Only we're never ourselves. I don't know who she is, outside of here, why she feels the need to embrace this city when she's probably got a perfect life somewhere else. And she doesn't even know my real name, thinks I'm Cassie, that I work as a waitress. Still, I guess it doesn't really matter – we all need our dreams, right? That's why girls like the one who lives in my head, rules the night-shift, are never out of business – because the sad apes who shuffle through our doorways want to believe they can be loved, that the problem lies with whoever they're pretending we are, that they could have her if they wanted… Sure. Dreams are what keep people like us going.

What's next I miss, attention commandeered by a fake-pearl and fishnet flapper girl whose hazy attempt to fly off the stage leaves her sprawled on the floorboards at the feet of a less than appreciative crowd. Poor silly little rich kid, her breath a riot of grossly exotic apple-flavoured shit that brats like her favour, thinking themselves gloriously debauched for sinking syrupy shots in the back of daddy's limo. I don't know how Lola (Barbed-wire princess from Boston) ended up working the day shift (pickings notoriously slim) at Kadie's, have no intention of finding out, and would laugh if I was more drunk or she less pathetic.


	2. Lola

Fuck. How the hell did I end up here?

I don't mean 'here', now, sprawled on lousy floorboards in a lousy joint, being slowly choked by my lousy fake pearls. No, I mean what the fucking hell am I doing in this shit hole city?

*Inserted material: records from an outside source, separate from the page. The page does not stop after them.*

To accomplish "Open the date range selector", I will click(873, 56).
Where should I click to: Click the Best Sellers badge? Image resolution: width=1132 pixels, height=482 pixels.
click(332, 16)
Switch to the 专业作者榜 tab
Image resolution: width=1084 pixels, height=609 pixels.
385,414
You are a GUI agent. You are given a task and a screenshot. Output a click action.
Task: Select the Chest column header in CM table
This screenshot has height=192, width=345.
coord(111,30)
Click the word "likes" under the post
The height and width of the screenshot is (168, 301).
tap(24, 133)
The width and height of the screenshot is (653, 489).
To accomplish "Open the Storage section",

Shellie helps me to my feet, steadies me on my stupid heels… Times like these, I wish I found her less irritating, but truth is she and every other person in this room – this whole goddam city, even – could go to hell and I wouldn't bat a powdered, spidery fake-lashed eyelid, or raise a blood red and perfectly manicured fingernail to help. _I need a drink…_

"Sure, sugah… go home and fix yourself a coffee, 'kay? Strong as hell and black as sin, yeah?"

Damn… gotta stop externalising. But it's true; I'm dying for a bottle of something cheap and sugary, a sharp blade and a dark, quiet place to hide. And although going home is off the cards, Shellie's offer is too fucking enticing.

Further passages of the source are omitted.